Mardi, le Comité consultatif de bioéthique de Belgique (CCB) a rendu un avis sur « les conditions à remplir pour que le prélèvement d’organes après un décès par euthanasie soit « acceptable éthiquement » ». Le Comité avait été saisi par deux présidents de comité d’éthique médicale en Flandre sur cette question, entre 2013 et 2017.
Les 4 conditions fixées par le CCB
Le Comité de bioéthique met d’abord l’accent sur le « choix libre et éclairé du patient », « sans aucune forme de pression morale de la part du corps médical ou des proches ».
A cet « impératif éthique », il ajoute trois conditions.

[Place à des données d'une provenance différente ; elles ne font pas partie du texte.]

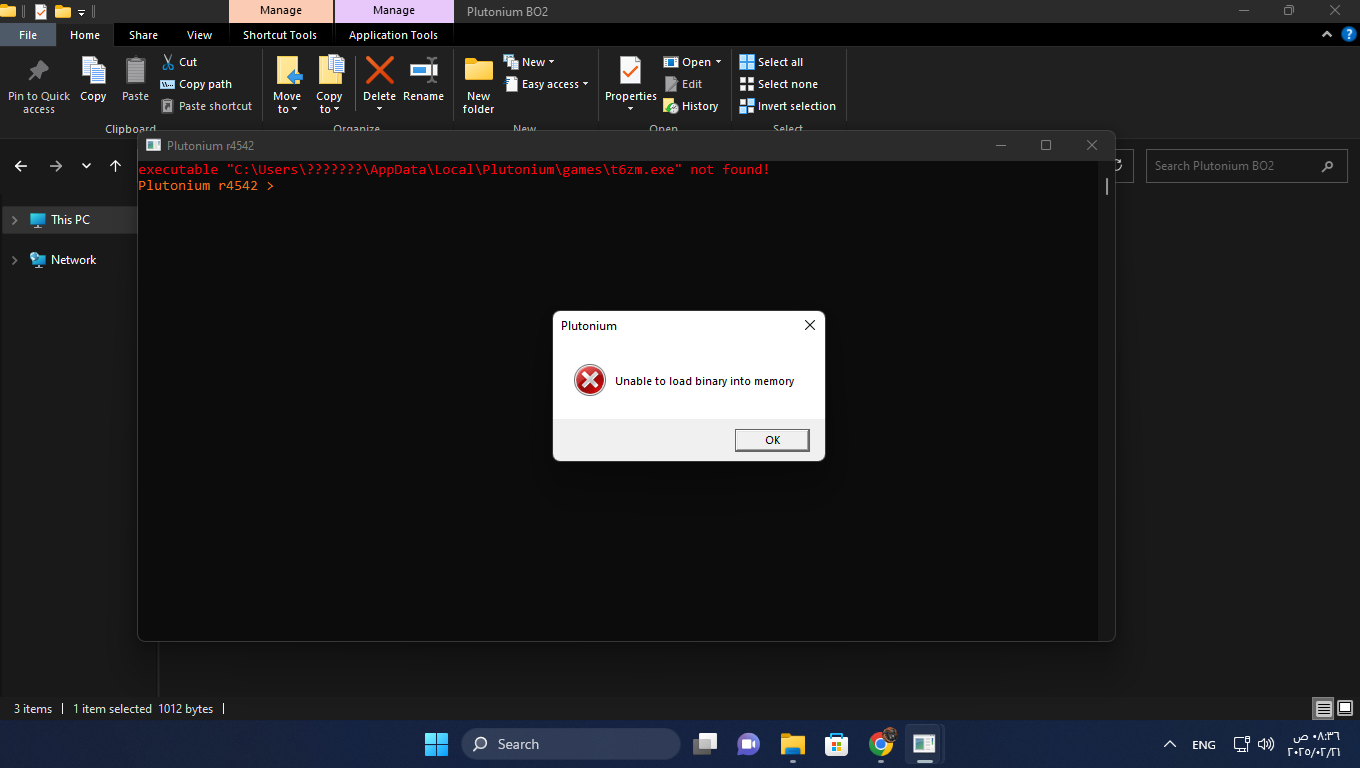Click the Copy icon in Clipboard group
The image size is (1360, 768).
93,74
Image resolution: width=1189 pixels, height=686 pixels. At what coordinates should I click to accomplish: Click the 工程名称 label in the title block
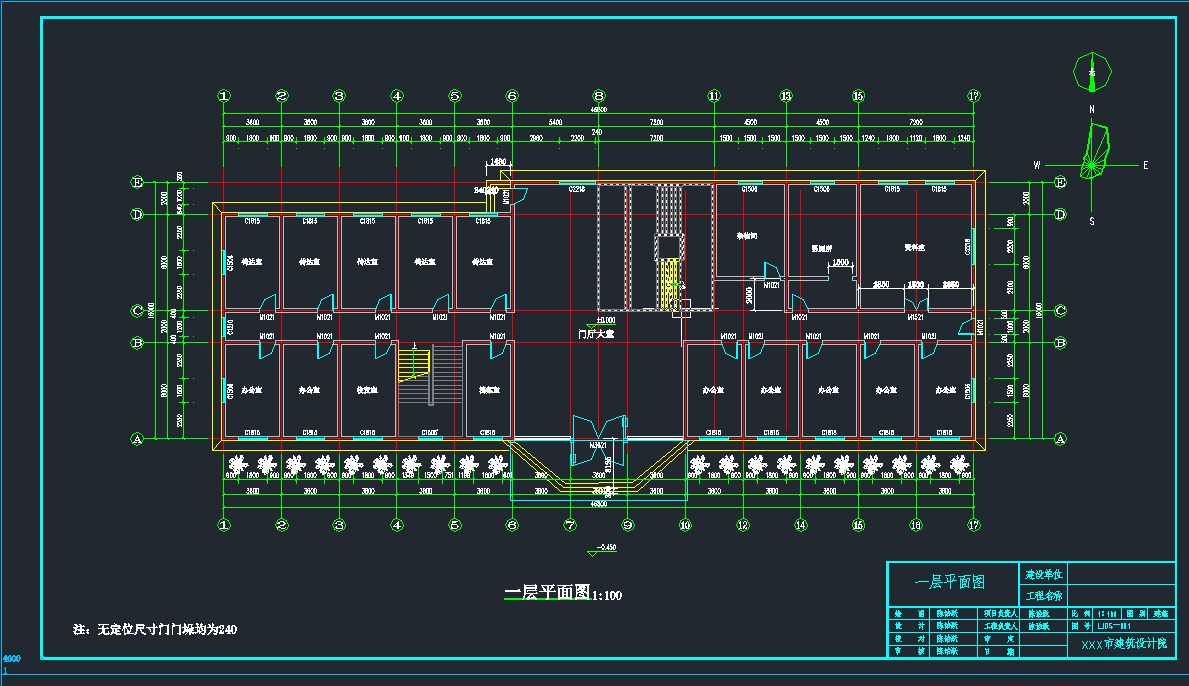(1043, 596)
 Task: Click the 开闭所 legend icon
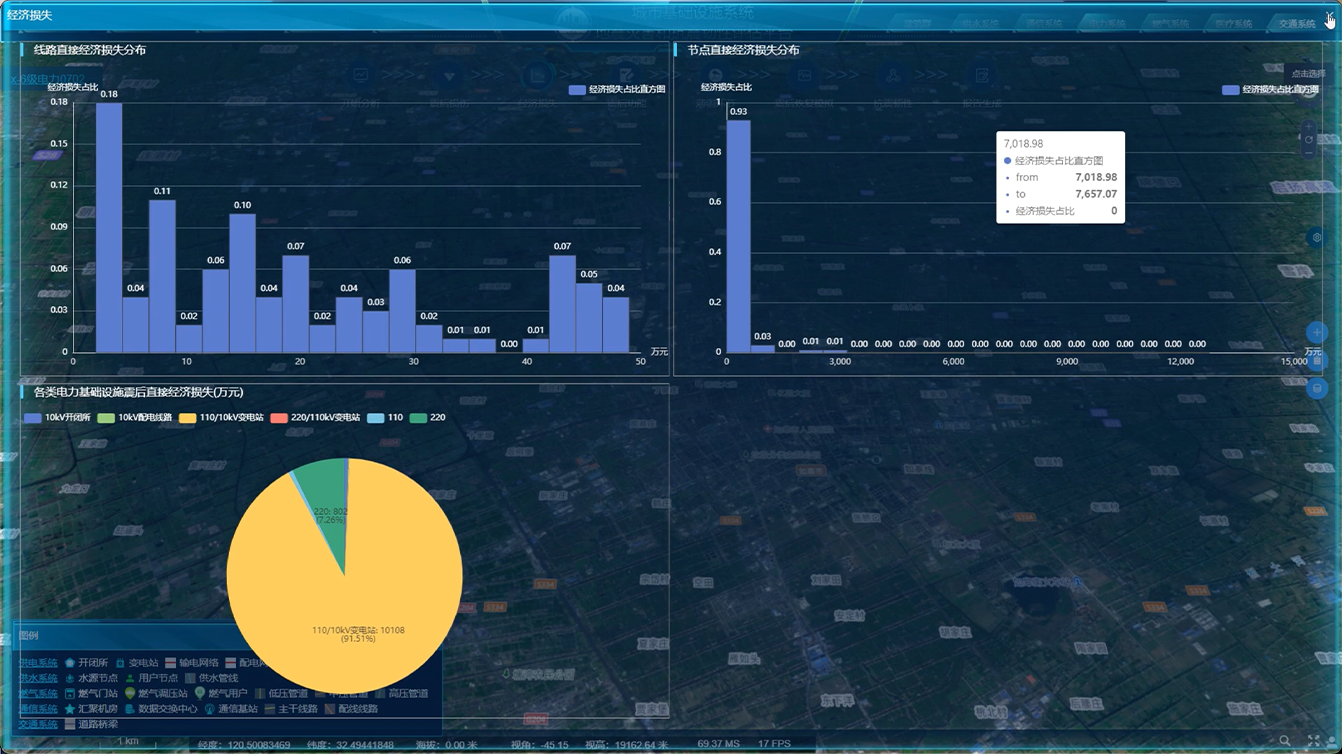click(70, 663)
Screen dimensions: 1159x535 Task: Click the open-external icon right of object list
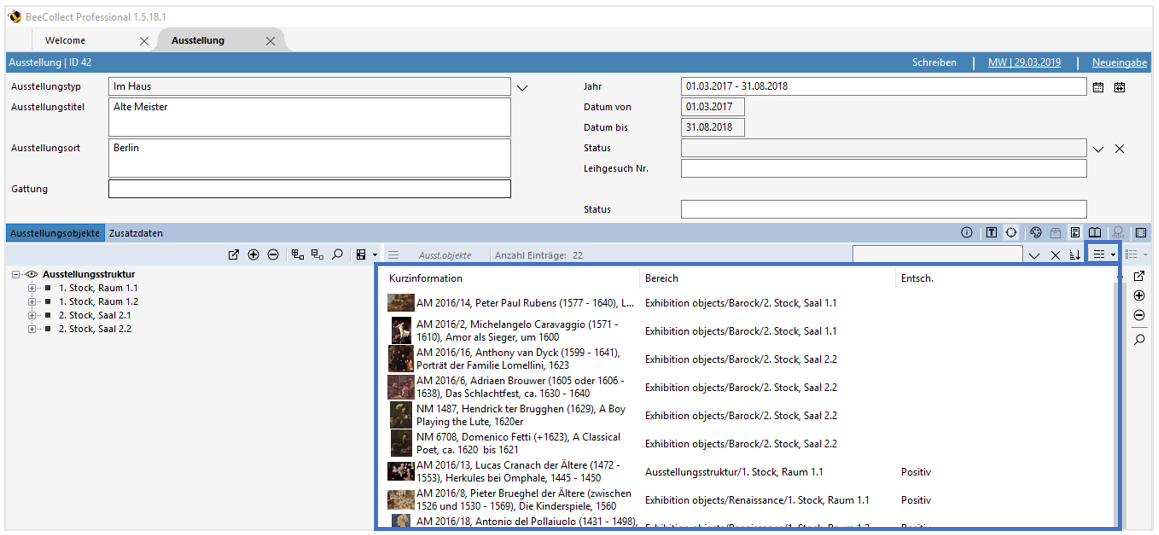(1139, 276)
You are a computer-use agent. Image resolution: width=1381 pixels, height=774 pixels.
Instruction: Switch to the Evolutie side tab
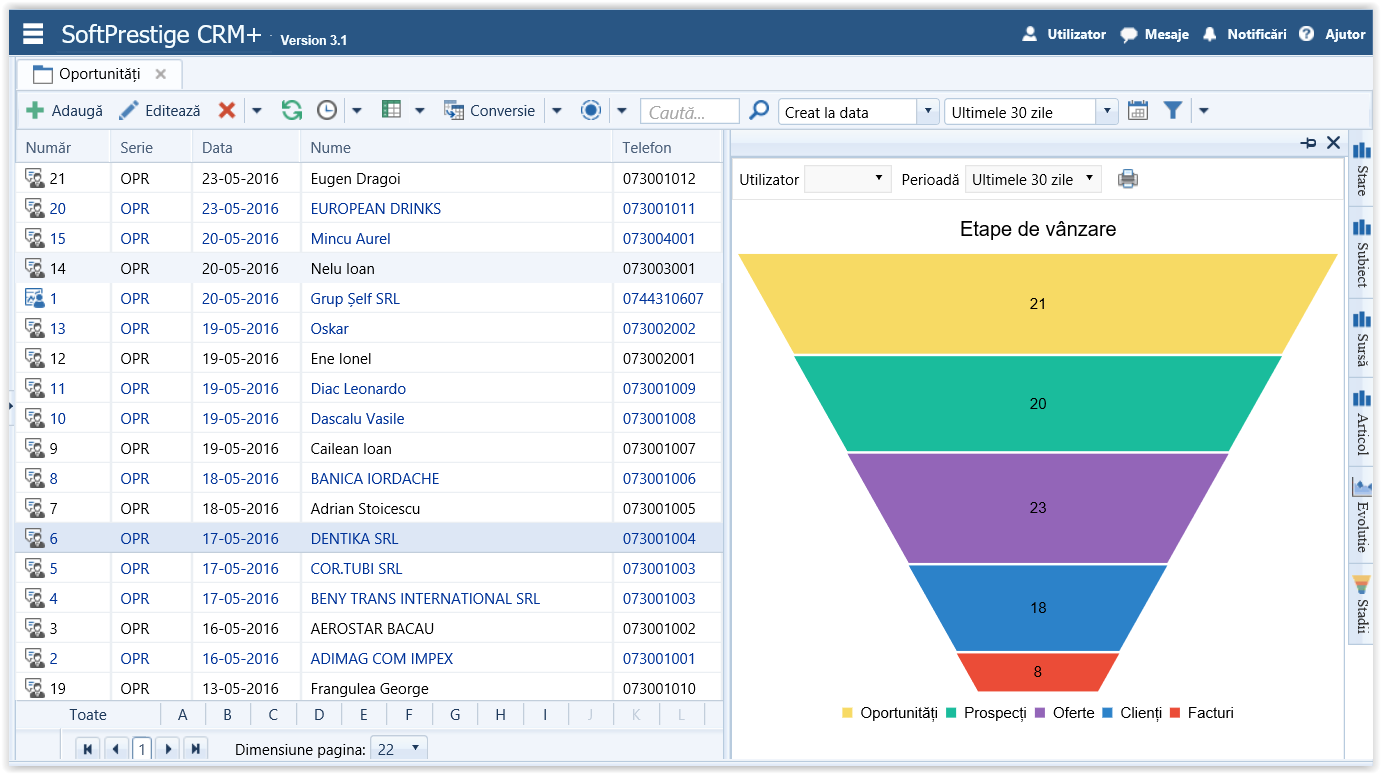tap(1361, 516)
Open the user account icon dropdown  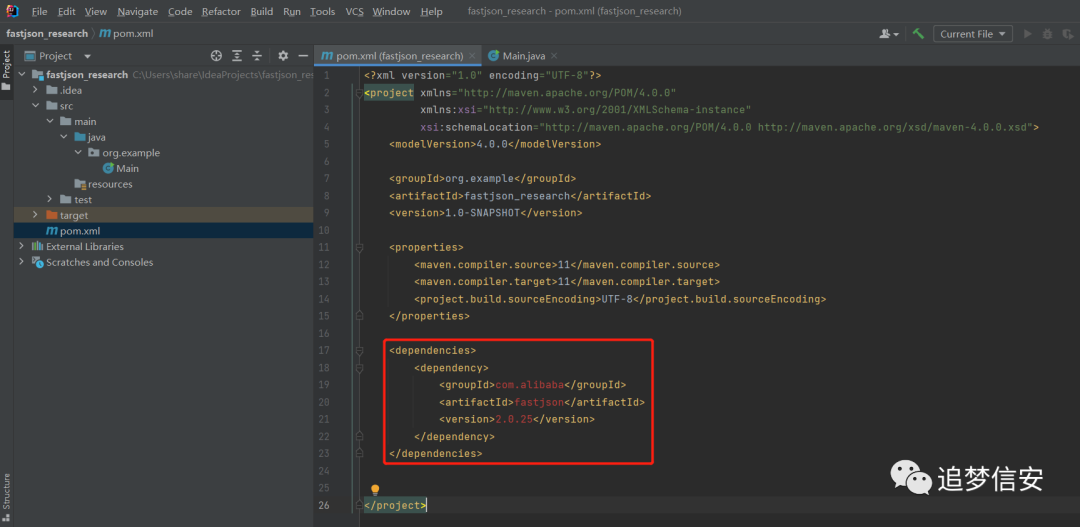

L’euthanasie et le don d’organes doivent faire l’objet de « deux décisions distinctes et traitées indépendamment ». Deuxième condition, « l’interdiction pour les médecins de conditionner l’accès à l’euthanasie à un consentement au prélèvement d’organes » assortie de la possibilité pour le patient de « changer d’avis à tout moment ». Enfin le médecin devra, au préalable, lui fournir « toute information pertinente et complète sur ces procédures médicales ».
Distinguer les procédures ?
En outre, le Comité de bioéthique préconise que les informations relatives au prélèvement d’organes ne soit proposées qu’après la formulation « claire » d’une euthanasie par le patient, et que les équipes médicales soient séparées.
En revanche, la question de savoir si le médecin doit « suggérer un don d’organes » à un patient ayant fait une demande d’euthanasie a fait débat. Pour certains des membres du Comité, le médecin devrait s’en abstenir, « particulièrement si le patient est atteint d’un trouble psychiatrique ».